For an urban lad like myself, the Honiara nightlife will never be able to match up to the beauty and fascination of the timeless rural areas. But that doesn’t mean Honiara’s got nothing to offer in the way of shaking a leg or two. In fact I’ve been pleasantly surprised by the jokes to be had hitting the various ‘nightclubs’, one or two of which are invariably kicking.

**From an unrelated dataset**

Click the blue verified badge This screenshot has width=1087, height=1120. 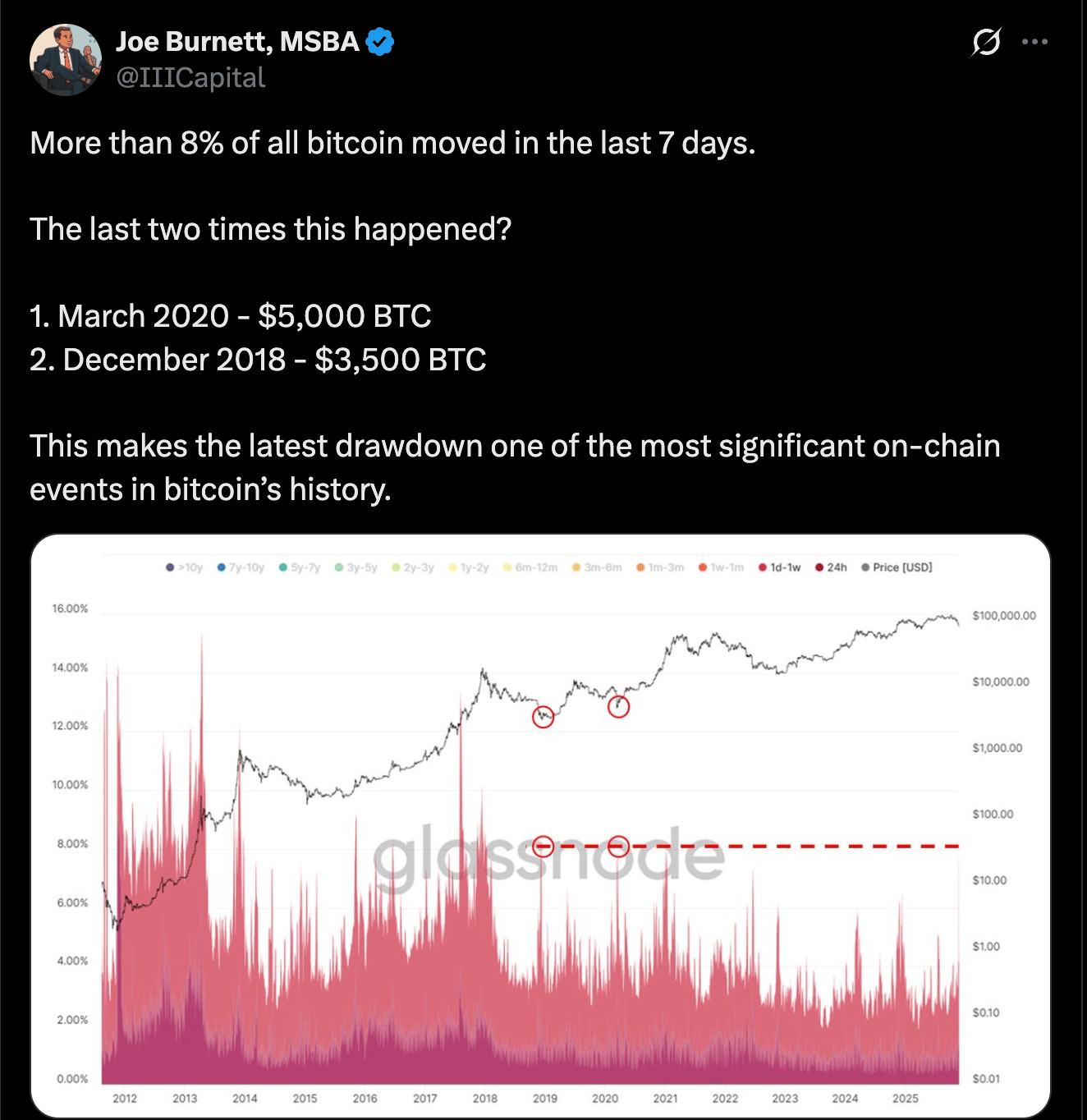(x=379, y=41)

The first club I sampled, in my second week here, was Paradise, a predictably inappropriate name for the grimiest, darkest and most drunken of all the clubs that I’ve been to. I can’t imagine a bigger contrast with the overdone glamour of the places I used to go out to in Jordan, where everyone is impeccably dressed, not a hair out of place and too busy looking good to dance. At Paradise, bare feet, flip-flops, ripped t-shirts and a heady stench of BO are the order of the day. Definitely the kind of place you’ve got to arrive at battered. Which I think it is safe to assume that I did, as arriving in the Central Bank vehicle (that I was driving for my first month here) with a couple of colleagues and my next door neighbour Lakoa, I managed to lock the doors with the keys inside, the headlights on, and best of all with the engine still running. Whoops. Not too big a problem as it turned out, for straight away one of the spaka rascals loitering around the front of the club stepped forward with a bit of wire and had the door open in 15 seconds. I found it amusing that after a quick thanks we then didn’t hesitate to march straight into the club, leaving the fella, his bit of wire and the car outside – a happy threesome.

I haven’t been back to Paradise since, tending instead to frequent the slightly less grimy venues of Top Ten, Flamingos and the Bola Bar. The first of these consists of what is basically a big empty shed, with a raised dance floor in the middle. This is surrounded by barriers, I suppose to keep heaving and unsteady dancers from toppling off the edge, but which gives it the distinct feel of a boxing ring. At times it can certainly feel like this. Top Ten is a relatively young crowd (by which I mean mostly 20-somethings) but also full of spakaman. Dancing ‘close’ in public is a big no-no, a result of Christianity rather than traditional customs, and in general people hardly touch their dancing partner (only the very drunkest will venture on to the dancefloor without a dancing partner/friend). At Top Ten though, the dance floor is so small and the venue so big that you emerge from the heaving mass of sweaty and wrestling bodies and limbs relieved to be gulping in the fresh air. There is a lot of going back and forth from the dancefloor by the way, since as soon as a song finishes it is the custom for everyone to immediately rush off, only to promptly surge back on when the next song begins.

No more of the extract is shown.